The first row of Table 3 shows that extreme pruning can indeed speedup the LWE solver. Kirshanova et al. need 109 min to solve the instance \(\mathcal {L}_{70, 4093, 6}\) on a single thread, while our implementation can solve the instance using the same sub-dimension and block size \(\beta =20\) within 20 min. Further more, their implementation uses 70 min to solve the instance on 10 threads. Since our implementation uses 18 trials to solve the instance we can solve the instance within the time of two rounds if given 10 threads. Basically, we only need less than 4 min to solve the same instance given 10 threads. We note that the block size \(\beta =20\) is not optimal for our implementation. By changing \(\beta \) to 15, we solve the instance \(\mathcal {L}_{70, 4093, 6}\) in 12 min on a single thread.

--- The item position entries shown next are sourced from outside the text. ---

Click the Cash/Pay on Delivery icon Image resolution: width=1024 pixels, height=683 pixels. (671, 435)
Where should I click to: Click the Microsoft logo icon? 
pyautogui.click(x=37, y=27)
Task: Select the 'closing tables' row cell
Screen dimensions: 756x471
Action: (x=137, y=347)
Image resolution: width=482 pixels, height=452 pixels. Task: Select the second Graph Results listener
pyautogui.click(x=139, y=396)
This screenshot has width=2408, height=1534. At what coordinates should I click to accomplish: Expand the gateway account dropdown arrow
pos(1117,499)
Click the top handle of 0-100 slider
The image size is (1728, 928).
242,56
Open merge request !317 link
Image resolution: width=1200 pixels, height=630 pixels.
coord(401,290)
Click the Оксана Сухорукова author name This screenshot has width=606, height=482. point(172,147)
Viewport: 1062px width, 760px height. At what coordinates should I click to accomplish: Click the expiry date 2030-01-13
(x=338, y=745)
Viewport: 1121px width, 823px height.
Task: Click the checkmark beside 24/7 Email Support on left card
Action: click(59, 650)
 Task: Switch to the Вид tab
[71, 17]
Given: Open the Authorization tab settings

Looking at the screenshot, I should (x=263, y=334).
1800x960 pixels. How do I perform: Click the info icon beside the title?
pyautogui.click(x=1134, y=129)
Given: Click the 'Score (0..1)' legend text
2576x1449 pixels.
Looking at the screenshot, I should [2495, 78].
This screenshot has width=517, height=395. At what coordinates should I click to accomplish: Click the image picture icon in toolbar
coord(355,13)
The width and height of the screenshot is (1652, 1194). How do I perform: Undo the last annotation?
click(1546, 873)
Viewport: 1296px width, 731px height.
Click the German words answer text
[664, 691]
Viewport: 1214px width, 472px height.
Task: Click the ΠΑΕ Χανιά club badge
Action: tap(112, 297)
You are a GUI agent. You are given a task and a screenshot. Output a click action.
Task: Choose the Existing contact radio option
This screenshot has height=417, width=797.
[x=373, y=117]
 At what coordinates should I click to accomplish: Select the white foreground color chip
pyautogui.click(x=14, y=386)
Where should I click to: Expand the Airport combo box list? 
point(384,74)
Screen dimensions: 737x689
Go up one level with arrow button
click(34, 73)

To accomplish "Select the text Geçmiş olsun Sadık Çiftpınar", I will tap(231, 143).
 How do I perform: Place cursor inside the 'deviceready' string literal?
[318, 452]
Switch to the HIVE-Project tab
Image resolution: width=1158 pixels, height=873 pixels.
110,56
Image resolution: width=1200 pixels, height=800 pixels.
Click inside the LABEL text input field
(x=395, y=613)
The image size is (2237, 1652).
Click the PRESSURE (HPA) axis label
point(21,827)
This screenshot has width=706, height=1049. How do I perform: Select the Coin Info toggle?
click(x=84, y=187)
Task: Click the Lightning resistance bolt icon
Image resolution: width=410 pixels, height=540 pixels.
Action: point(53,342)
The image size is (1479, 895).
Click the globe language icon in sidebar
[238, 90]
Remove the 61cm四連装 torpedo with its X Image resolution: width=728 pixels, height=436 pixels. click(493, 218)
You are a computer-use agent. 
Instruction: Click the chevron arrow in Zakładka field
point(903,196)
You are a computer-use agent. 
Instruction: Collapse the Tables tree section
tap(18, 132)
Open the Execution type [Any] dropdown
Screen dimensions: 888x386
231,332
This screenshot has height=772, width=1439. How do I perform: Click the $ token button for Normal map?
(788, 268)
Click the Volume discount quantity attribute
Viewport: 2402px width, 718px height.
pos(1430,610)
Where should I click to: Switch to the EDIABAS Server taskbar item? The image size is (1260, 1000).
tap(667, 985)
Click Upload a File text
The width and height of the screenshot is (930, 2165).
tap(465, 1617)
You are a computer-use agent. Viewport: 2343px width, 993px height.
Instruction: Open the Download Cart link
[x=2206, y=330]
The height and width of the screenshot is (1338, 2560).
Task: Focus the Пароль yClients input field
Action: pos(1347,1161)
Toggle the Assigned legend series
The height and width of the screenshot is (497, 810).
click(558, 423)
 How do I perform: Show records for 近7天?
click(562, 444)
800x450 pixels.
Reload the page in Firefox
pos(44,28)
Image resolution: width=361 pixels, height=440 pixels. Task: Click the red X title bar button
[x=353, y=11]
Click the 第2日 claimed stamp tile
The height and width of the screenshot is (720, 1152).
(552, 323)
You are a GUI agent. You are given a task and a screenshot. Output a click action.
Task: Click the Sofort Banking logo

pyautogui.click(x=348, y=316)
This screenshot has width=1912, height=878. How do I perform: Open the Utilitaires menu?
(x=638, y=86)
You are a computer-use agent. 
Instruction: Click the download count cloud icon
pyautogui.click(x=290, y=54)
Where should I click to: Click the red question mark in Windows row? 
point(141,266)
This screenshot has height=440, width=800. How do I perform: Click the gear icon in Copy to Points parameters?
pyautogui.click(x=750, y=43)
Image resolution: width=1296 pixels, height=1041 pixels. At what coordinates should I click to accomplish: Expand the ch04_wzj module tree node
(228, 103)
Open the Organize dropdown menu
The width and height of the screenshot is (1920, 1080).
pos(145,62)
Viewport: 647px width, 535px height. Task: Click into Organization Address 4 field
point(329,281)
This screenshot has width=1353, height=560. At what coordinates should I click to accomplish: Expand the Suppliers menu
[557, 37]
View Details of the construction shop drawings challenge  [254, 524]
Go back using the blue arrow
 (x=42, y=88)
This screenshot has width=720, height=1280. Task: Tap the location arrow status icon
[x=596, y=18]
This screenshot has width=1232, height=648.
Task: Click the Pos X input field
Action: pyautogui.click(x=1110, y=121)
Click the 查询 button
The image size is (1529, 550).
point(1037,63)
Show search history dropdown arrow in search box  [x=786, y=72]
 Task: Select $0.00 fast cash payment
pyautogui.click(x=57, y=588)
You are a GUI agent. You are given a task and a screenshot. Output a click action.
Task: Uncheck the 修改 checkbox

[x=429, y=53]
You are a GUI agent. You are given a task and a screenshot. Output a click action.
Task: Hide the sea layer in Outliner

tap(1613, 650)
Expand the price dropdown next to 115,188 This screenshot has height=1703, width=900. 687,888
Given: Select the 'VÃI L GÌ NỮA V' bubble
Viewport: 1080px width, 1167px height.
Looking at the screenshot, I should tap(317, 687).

To further demonstrate the effectiveness of extreme pruning, we compare the performance of both our implementations for the instance \(\mathcal {L}_{80, 4093, 5}\). When we use the same sub-dimension as \(m=150\), the running time of our implementation on a single thread is 5.2 h which is much smaller than 17.3 h of Kirshanova et al. But the advantage of our implementation lies also in another factor. Notice that the algorithm uses 347 trials to find the correct solution, which means a single trial uses on average only 1 min. Kirshanova et al. solve the instance in more than 2 h using 20 threads. Our implementation is expected to solve the instance in 347/20 = 18 min. If we have more than 400 threads, we can solve the instance within 1 min. Moreover, if we apply the optimal sub-dimension trick we do not need so many threads to achieve the speedup. For example when we use 180 samples and BKZ block size \(\beta =10\), the total of 12 trials take \(417+117 = 534\) s. Then with 12 threads our implementation is expected to solve the instance \(\mathcal {L}_{80, 4093, 5}\) using 45 s. On the contrary, the BKZ reduction of Kirshanova et al.’s implementation alone takes 1.3 h.

6 Conclusion and Future Work

This current work described our choice of strategy to solve the BDD problem, namely the details of our implementation and our experimental results on several LWE challenge instances. Our implementation features a embarrassingly parallel design and the use of extreme pruning shows advantages over existing implementations. Potential future work include:

  • We choose the optimal BKZ block size \(\beta \) manually in our experiments. This would be impossible for LWE instances with large dimension and/or large relative error rate. Thus it would be useful to explore the relation between the BKZ reduction time and (pruned) enumeration time and use some heuristics to decide the optimal BKZ block size.

  • The success probabilities from our experiments seem to be higher than those estimated by Aono’s algorithm, thereby resulting in fewer threads. Since we are using parallel implementations of the LWE solver, we have more room for a lower success probability. Lower successful probability can reduce the running time while we can simply add more threads to compensate the low probability of success. In fact our current environment of 20 c4.8xlarge Amazon EC2 instances contains in total more than 700 threads. We can deal with this problem in two ways: first, we can reduce the successful probability for the pruning strategy; second, we can deploy a two-level parallelization by using the first level to run the LWE solver in parallel and using the second level to run the parallel enumeration algorithm.